I recently decided that Eagle was just getting too expensive (I'm stuck on version 4, and they're up to 7 or some such), and KiCad was starting to look viable. So I decided that for my next project I'd give KiCad a whirl.
KiCad, in it's current version, is a pretty good basic EDA system. It's not super-zoot, but my boards run to smallish two-layer things without BGAs or other challenges, so I don't need super-fancy. As a bonus over Eagle
4, you can put custom fields in the component definitions (like, part numbers), and KiCad will group similar components when you make a BOM. So all dozen or so 100nF bypass caps on a board, for instance, will be grouped together with one part number in the BOM.One thing that Eagle has but KiCad lacks is an autorouter. There are open- source autorouter initiatives out there that supposedly work with it, but I hesitated to try one. Mindful of the chit-chat on this group slamming autorouters, I decided that I'd try hand-routing, which I hadn't done since the early 90's (ironically, because the then-Orcad autorouter sucked).

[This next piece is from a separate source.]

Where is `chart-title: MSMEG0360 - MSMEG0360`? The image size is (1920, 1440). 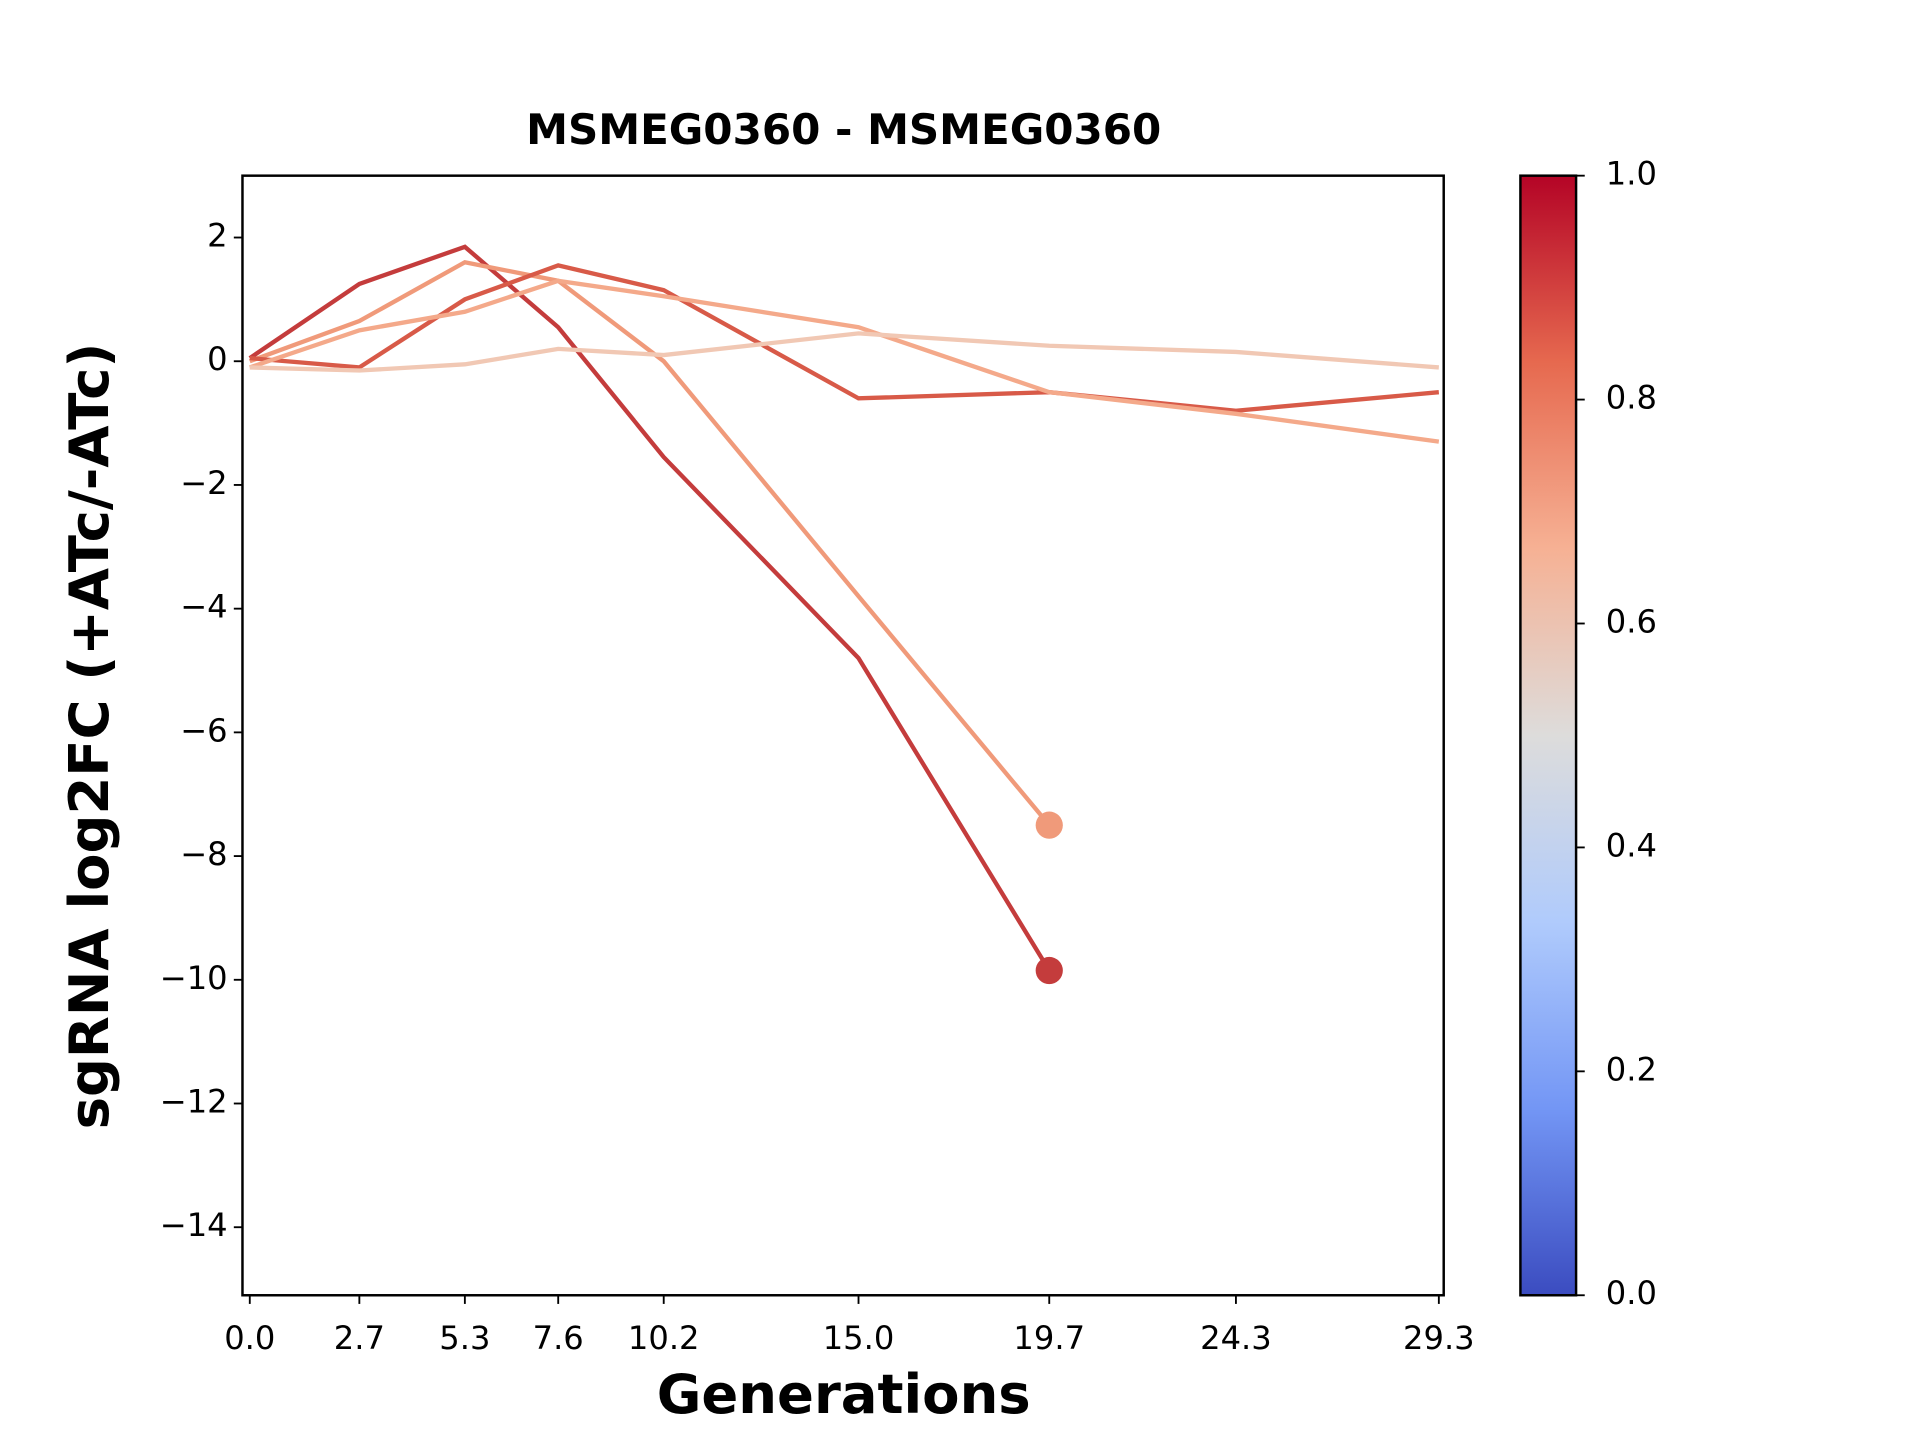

So, to my chagrin, I've found that on the bigger boards hand-routing is no slower than the autorouting on Eagle, and on the smaller boards hand- routing makes a much nicer-looking board.
The latest effort involved a board that's 35x41.5mm, and has about 40 components on it -- one 48-pin PLCC, three 16-pin chips, various connectors, and a mess of passives. It took me two days to route -- but it took me two days to get the previous version to autoroute with Eagle because I kept having to tweak parameters and move components around.
To add to the slam on autorouters, the new version has more components (I added more I/O), more difficult components (I changed a surface-mount connector to through-hole), and all but one of the components on top of the board (Eagle needed me to put all the passives on the bottom for it to be able to route). So -- no more time spent, cleaner board, and more features, all in the same board footprint.
So. FINE. You're right. Autorouting sucks -- or, at least budget autorouting sucks.